Flow lifting type reaction chamber 2 is cylindric, and aspect ratio is 7~10: 1, the cross-sectional area S of flow lifting type reaction chamber 2
1With the 11 the maximum cross-section area S of settling chamber
2Ratio be 1: 4~6, with the cross-sectional area S of mud gas riser tube 4
3Ratio be 5~7: 1.Settling chamber's 11 volumes are 0.5~1.0: 2.4~2.7 with the ratio that overall reactor is amassed, and the out cylinder increaser becomes 50 °~70 ° with the angle α of datum water level, and precipitating sludge refluxes and stitches 6 spacings is 10~15mm.Angle γ between mud gas riser tube 4 and triphase separator I chamber 3 reducing pipes is 30 °~50 °, angle β between triphase separator II chamber 5 increasers and the horizontal supporting plate is 40 °~50 °, and 3 gas skirt lower edges, triphase separator I chamber are 4~6: 1~2 to liquid level apart from a and liquid level to the ratio of the distance b of 5 lower edges, triphase separator II chamber.Water outlet baffle 7 is cylindrical, internal diameter 40~70mm, height 40~50mm, liquid level 20~30mm is goed deep in water outlet baffle 7 lower edges, on water outlet baffle 7, be higher than liquid level 10~15mm place 1~4 ventilating pit 8 is set, aperture 5~10mm, rising pipe 9 pass settling chamber's 11 out cylinder and water outlet baffle 7.

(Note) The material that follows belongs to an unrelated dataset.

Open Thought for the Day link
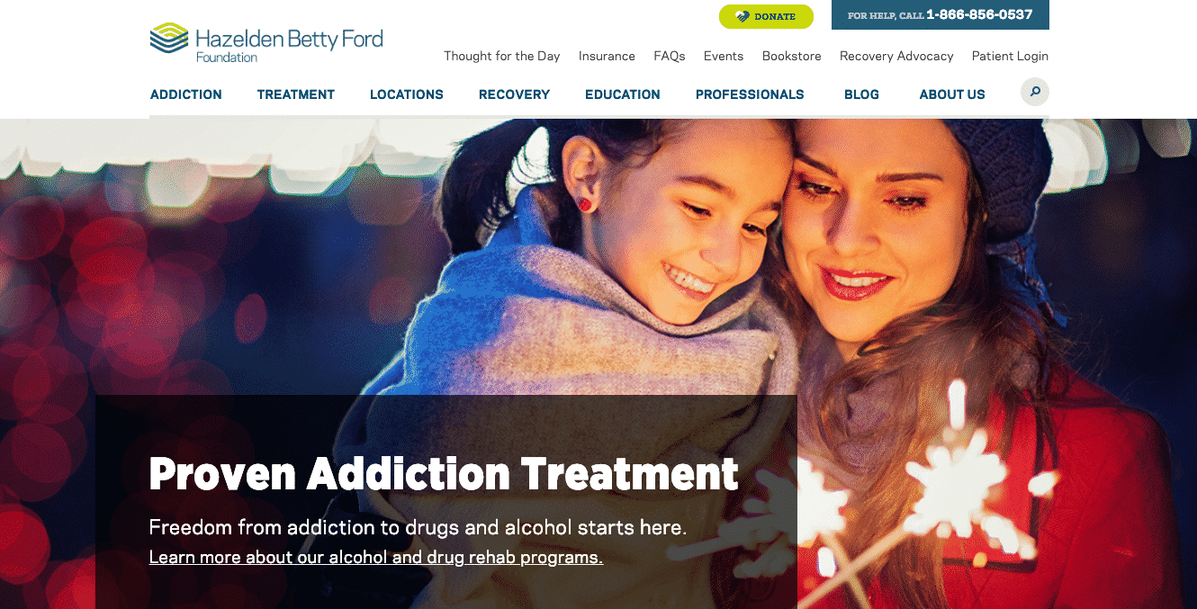This screenshot has height=609, width=1197. (x=502, y=56)
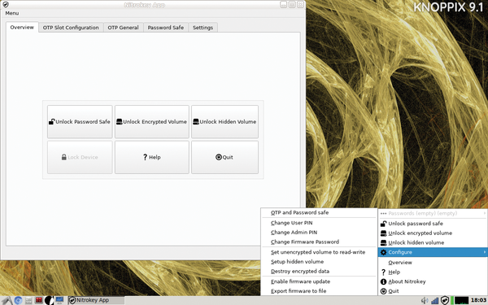The image size is (488, 305).
Task: Click the Help button with question mark
Action: tap(152, 157)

But efficient anaerobe reactor synthetic glass and steel plate make up, and the settling chamber is positioned at the top of flow lifting type reaction chamber; Triphase separator is made up of I chamber, II chamber, the I chamber be positioned at the settling chamber among, the II chamber is positioned on the settling chamber, I chamber and II chamber form an entity by the biogas-lift pipe coupling.Seed sludge can add in the flow lifting type reaction chamber by triphase separator II chamber.Waste water is plug flow and enters the flow lifting type reaction chamber by the bottom water inlet pipe, in the flow lifting type reaction chamber, react, produce biogas, be carried into the mud mixture on top by biogas, gas skirt by triphase separator I chamber is collected, and realizes mud, water, the triphasic first step separation of gas in triphase separator I chamber; Contraction and expansionary effect by mud gas riser tube, realize mud, water, gas triphasic second stage separation in triphase separator II chamber, separated mud mixture returns in the reaction chamber through mud gas riser tube, the circulation of realization mud, keep high sludge concentration, and the reinforcement substrate degradation, the negative impact due to the alleviation weak point flows, thereby the steady running of assurance reactor.After sewage is handled, reflux the seam by-pass flow to the settling region through mud in the flow lifting type reaction chamber, by the barrier effect of baffle, can reduce mud and run off with water outlet, precipitating sludge relies on gravity to return the flow lifting type reaction chamber from mud backflow seam.Draw by rising pipe in the cylinder that water outlet surrounds from baffle.
Claims (5)
1. efficient anaerobe reactor, it is characterized in that: it has reactor body, be provided with water inlet pipe (1) and flow lifting type reaction chamber (2) in the reactor body lower end, flow lifting type reaction chamber (2) joins through increaser and settling chamber (11) out cylinder, be provided with triphase separator I chamber (3) in settling chamber (11) out cylinder, mud gas riser tube (4), mud gas riser tube (4) upper end is connected to triphase separator II chamber (5), bottom, triphase separator II chamber (5) is an increaser, top, triphase separator I chamber (3) is reducing pipe, bottom, triphase separator I chamber (3) is gas skirt (13), be provided with precipitating sludge backflow seam (6) between round shape gas skirt and the out cylinder increaser, mud gas riser tube (4) joins by horizontal supporting plate (14) and out cylinder, pick out water baffle (7) under the horizontal supporting plate (14), mud gas riser tube (4) outside is provided with settling chamber (11).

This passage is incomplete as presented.